[Opening Source data section]

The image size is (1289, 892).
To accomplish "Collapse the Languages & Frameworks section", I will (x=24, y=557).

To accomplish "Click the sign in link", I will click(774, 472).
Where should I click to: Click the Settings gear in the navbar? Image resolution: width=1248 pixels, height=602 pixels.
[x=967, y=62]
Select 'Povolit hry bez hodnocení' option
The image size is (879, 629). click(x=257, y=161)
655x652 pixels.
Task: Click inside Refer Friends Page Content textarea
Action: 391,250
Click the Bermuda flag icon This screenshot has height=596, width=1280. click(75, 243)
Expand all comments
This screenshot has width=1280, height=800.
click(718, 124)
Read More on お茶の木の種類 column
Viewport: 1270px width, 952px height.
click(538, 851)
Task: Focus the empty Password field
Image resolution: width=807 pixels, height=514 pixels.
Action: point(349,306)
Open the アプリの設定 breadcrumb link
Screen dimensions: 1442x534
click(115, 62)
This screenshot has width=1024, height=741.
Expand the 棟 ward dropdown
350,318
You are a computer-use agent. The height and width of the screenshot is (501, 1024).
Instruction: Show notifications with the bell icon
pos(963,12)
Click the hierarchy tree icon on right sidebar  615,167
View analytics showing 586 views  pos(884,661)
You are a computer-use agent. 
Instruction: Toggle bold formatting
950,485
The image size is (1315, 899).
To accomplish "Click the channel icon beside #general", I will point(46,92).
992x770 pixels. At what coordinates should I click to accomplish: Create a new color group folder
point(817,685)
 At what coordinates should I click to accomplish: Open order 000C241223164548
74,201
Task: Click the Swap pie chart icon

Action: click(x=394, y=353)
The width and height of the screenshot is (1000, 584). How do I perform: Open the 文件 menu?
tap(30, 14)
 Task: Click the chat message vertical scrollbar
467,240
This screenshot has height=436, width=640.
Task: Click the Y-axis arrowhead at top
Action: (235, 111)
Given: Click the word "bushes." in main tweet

[Closing Source data section]

Task goal
Repeat the whole listing above, word for word.

Solution to this problem
The image size is (1289, 892).
To accomplish "Collapse the Languages & Frameworks section", I will (x=24, y=557).

To accomplish "Click the sign in link", I will click(774, 472).
Where should I click to: Click the Settings gear in the navbar? Image resolution: width=1248 pixels, height=602 pixels.
[x=967, y=62]
Select 'Povolit hry bez hodnocení' option
The image size is (879, 629). click(x=257, y=161)
655x652 pixels.
Task: Click inside Refer Friends Page Content textarea
Action: 391,250
Click the Bermuda flag icon This screenshot has height=596, width=1280. click(75, 243)
Expand all comments
This screenshot has width=1280, height=800.
click(718, 124)
Read More on お茶の木の種類 column
Viewport: 1270px width, 952px height.
click(538, 851)
Task: Focus the empty Password field
Image resolution: width=807 pixels, height=514 pixels.
Action: point(349,306)
Open the アプリの設定 breadcrumb link
Screen dimensions: 1442x534
click(115, 62)
This screenshot has width=1024, height=741.
Expand the 棟 ward dropdown
350,318
You are a computer-use agent. The height and width of the screenshot is (501, 1024).
Instruction: Show notifications with the bell icon
pos(963,12)
Click the hierarchy tree icon on right sidebar  615,167
View analytics showing 586 views  pos(884,661)
You are a computer-use agent. 
Instruction: Toggle bold formatting
950,485
The image size is (1315, 899).
To accomplish "Click the channel icon beside #general", I will point(46,92).
992x770 pixels. At what coordinates should I click to accomplish: Create a new color group folder
point(817,685)
 At what coordinates should I click to accomplish: Open order 000C241223164548
74,201
Task: Click the Swap pie chart icon

Action: click(x=394, y=353)
The width and height of the screenshot is (1000, 584). How do I perform: Open the 文件 menu?
tap(30, 14)
 Task: Click the chat message vertical scrollbar
467,240
This screenshot has height=436, width=640.
Task: Click the Y-axis arrowhead at top
Action: (235, 111)
Given: Click the word "bushes." in main tweet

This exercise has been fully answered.